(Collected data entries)

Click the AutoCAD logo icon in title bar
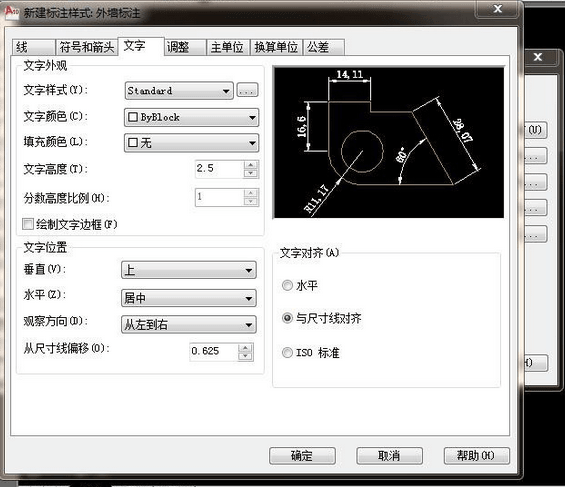11,13
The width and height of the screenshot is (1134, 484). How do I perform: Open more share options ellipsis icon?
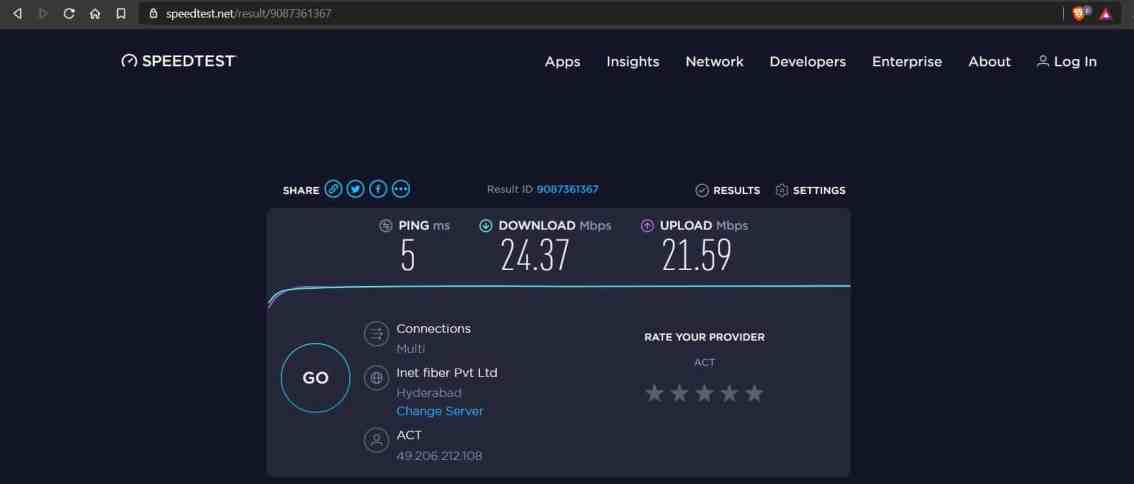(401, 190)
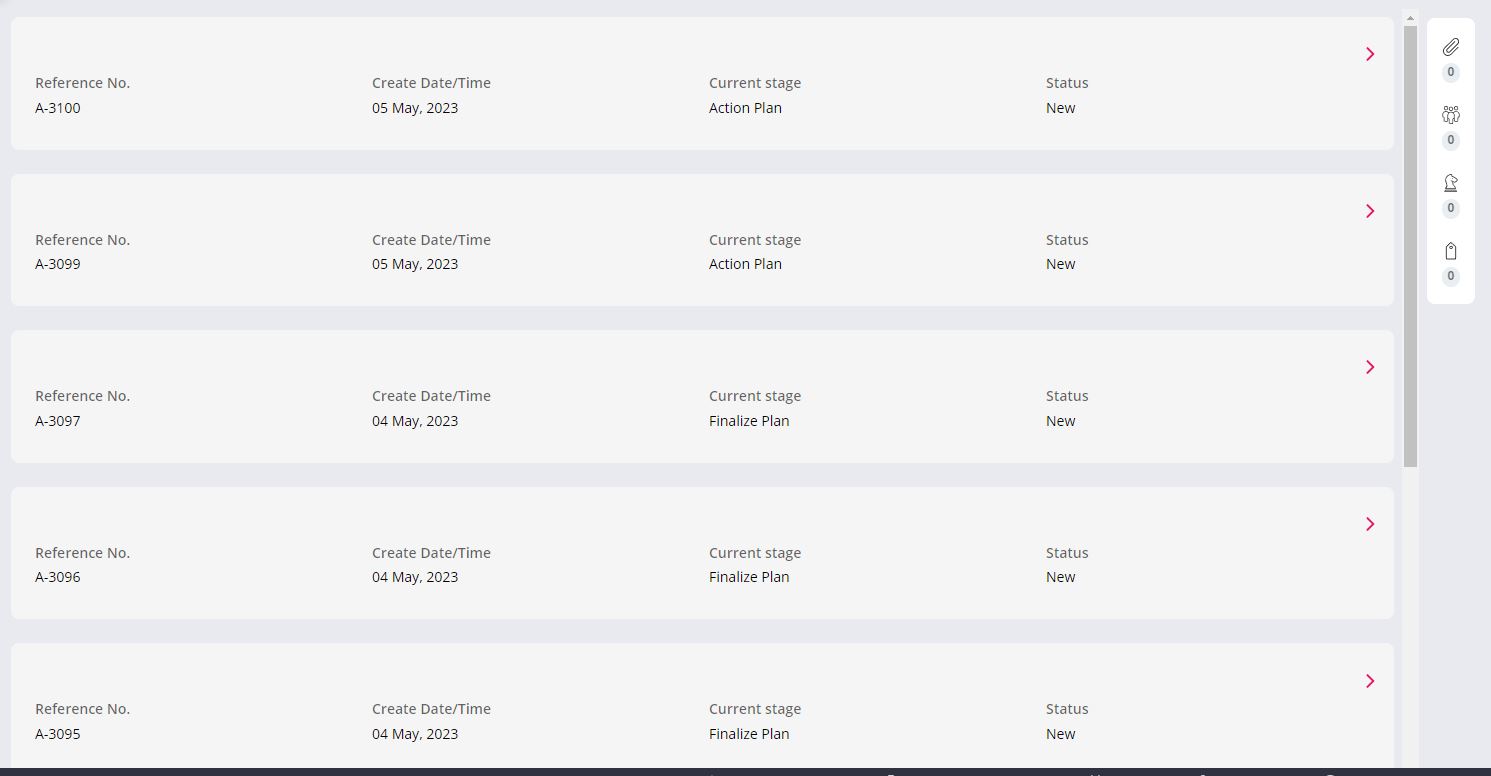
Task: Click the Finalize Plan stage of A-3096
Action: coord(749,577)
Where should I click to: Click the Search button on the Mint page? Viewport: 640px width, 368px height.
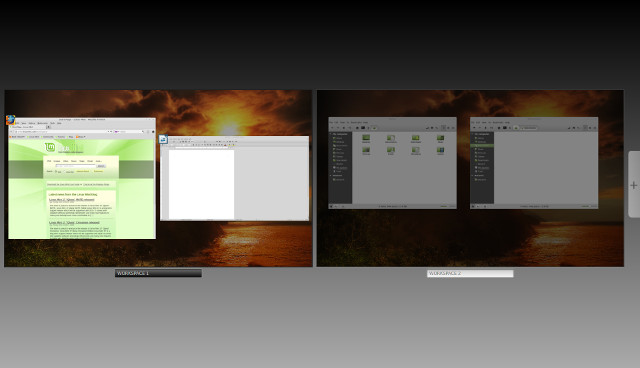[101, 166]
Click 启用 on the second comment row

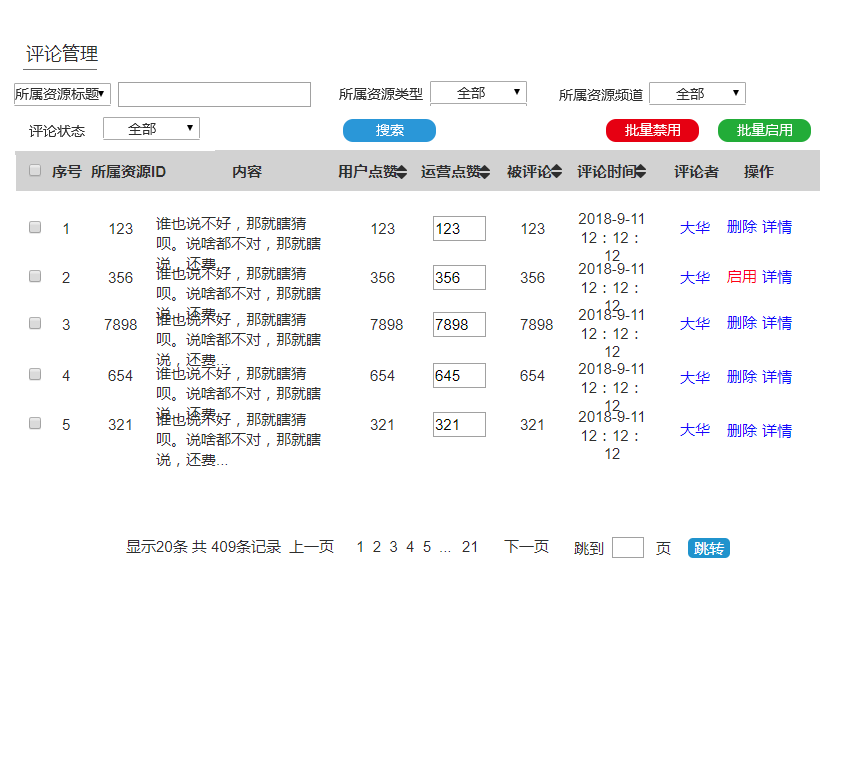740,277
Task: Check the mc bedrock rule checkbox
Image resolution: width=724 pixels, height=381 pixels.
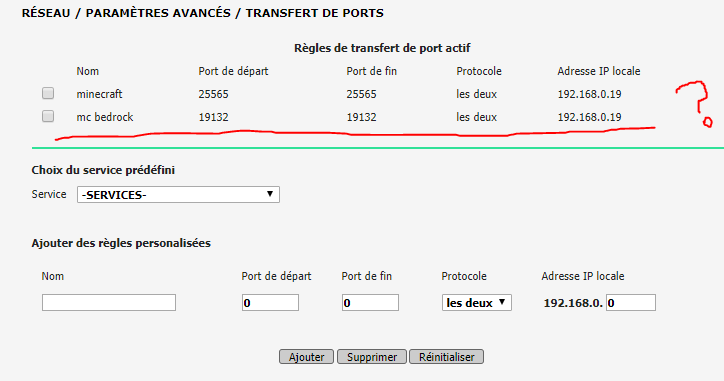Action: pyautogui.click(x=48, y=116)
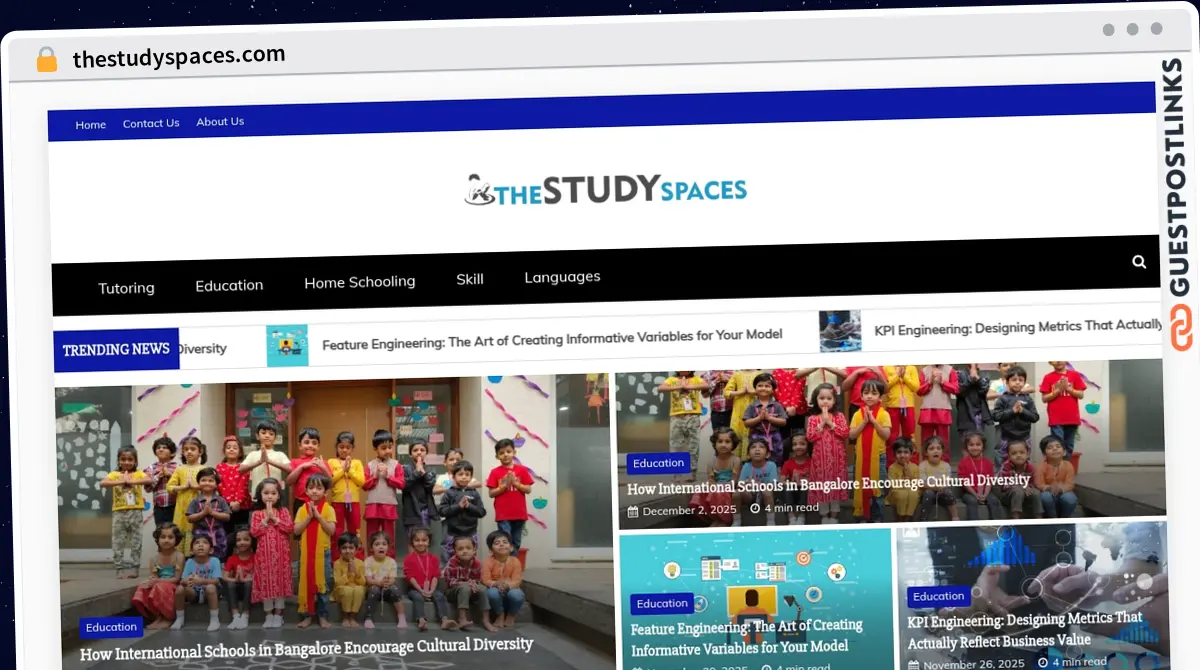Image resolution: width=1200 pixels, height=670 pixels.
Task: Click the Home link in top bar
Action: point(90,125)
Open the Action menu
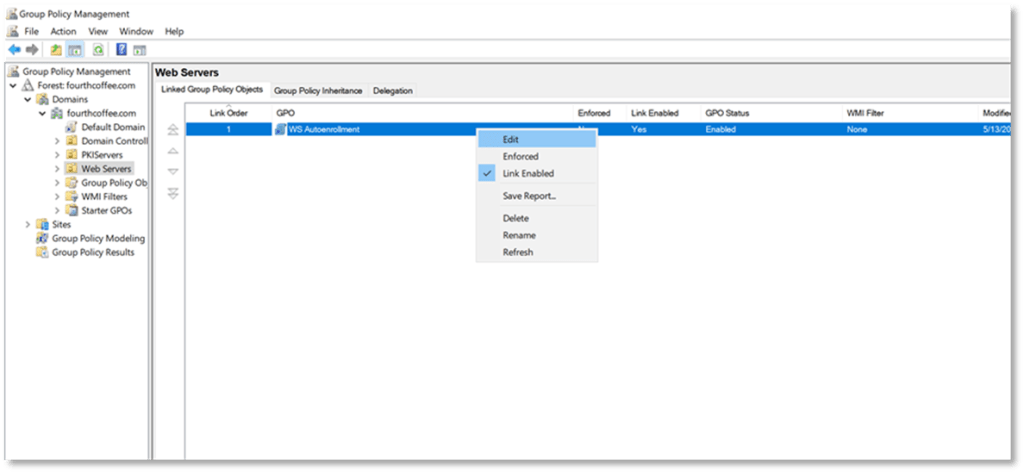This screenshot has height=473, width=1024. pyautogui.click(x=63, y=32)
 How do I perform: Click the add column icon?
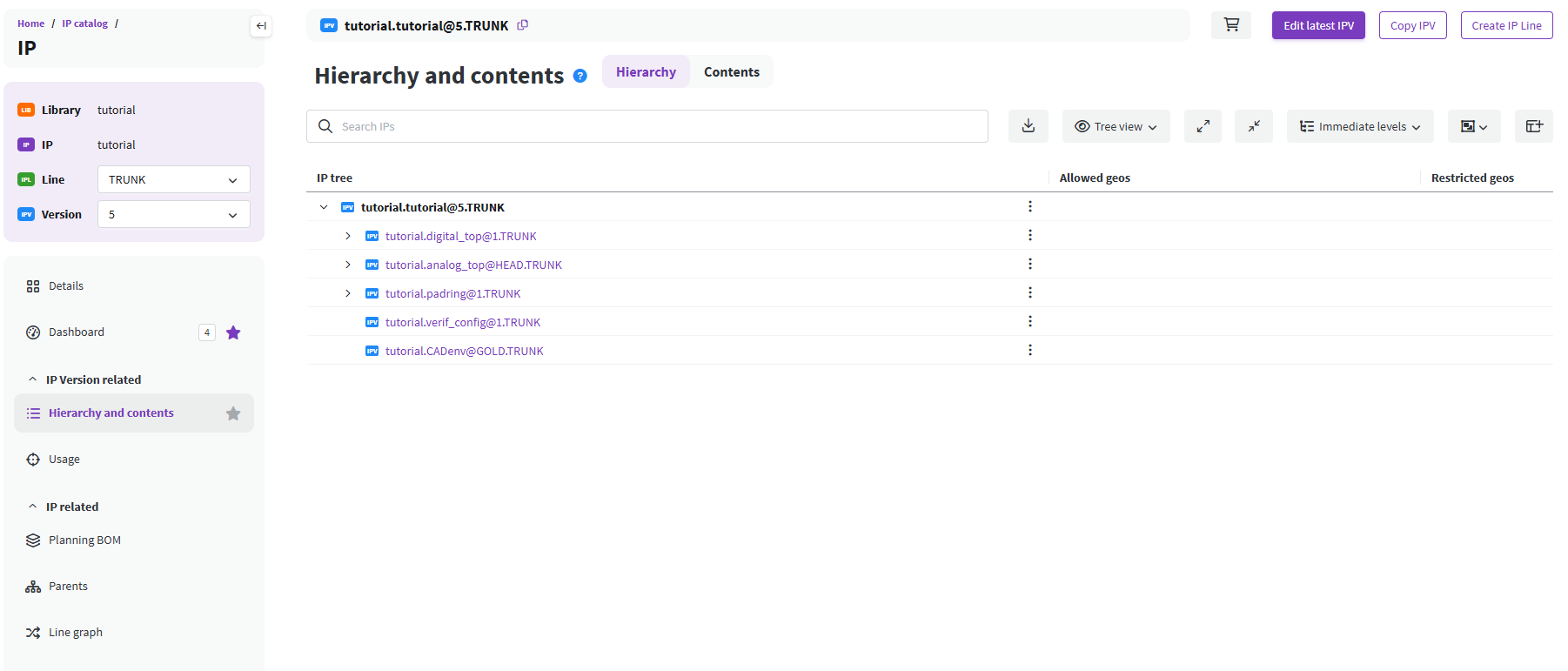coord(1533,126)
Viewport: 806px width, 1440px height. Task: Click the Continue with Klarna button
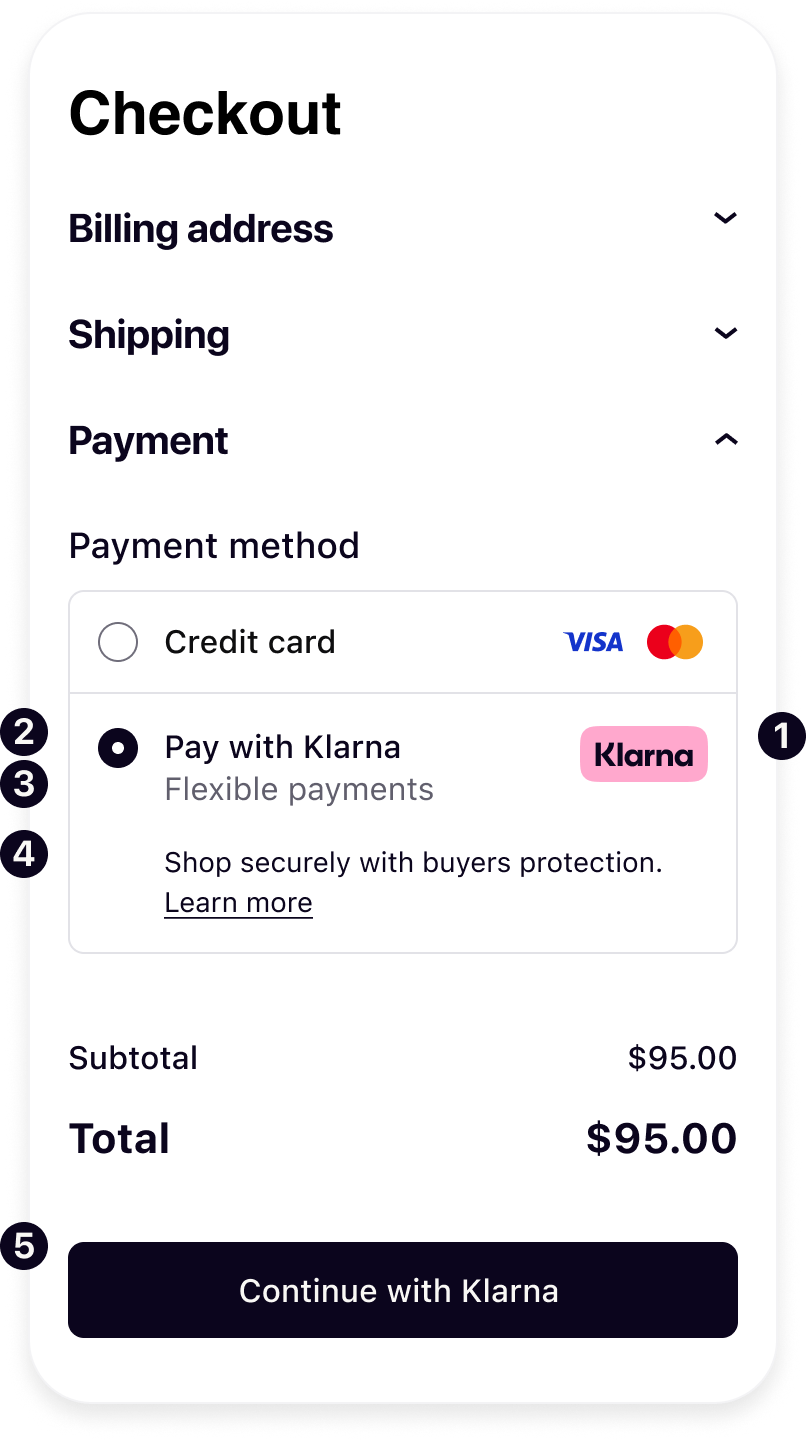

Exercise directions - With the pictures left out, return each entry exactly as written.

Answer section -
Click the AutoCAD logo icon in title bar
11,13
The width and height of the screenshot is (1134, 484). How do I perform: Open more share options ellipsis icon?
(401, 190)
Task: Click the Finalize Plan stage of A-3096
Action: coord(749,577)
Where should I click to: Click the Search button on the Mint page? Viewport: 640px width, 368px height.
[101, 166]
Click 启用 on the second comment row

740,277
Task: Check the mc bedrock rule checkbox
Image resolution: width=724 pixels, height=381 pixels.
Action: pyautogui.click(x=48, y=116)
Image resolution: width=1200 pixels, height=670 pixels.
Task: Click the Home link in top bar
Action: point(90,125)
Open the Action menu
This screenshot has height=473, width=1024. pyautogui.click(x=63, y=32)
 How do I perform: Click the add column icon?
coord(1533,126)
Viewport: 806px width, 1440px height. Task: Click the Continue with Klarna button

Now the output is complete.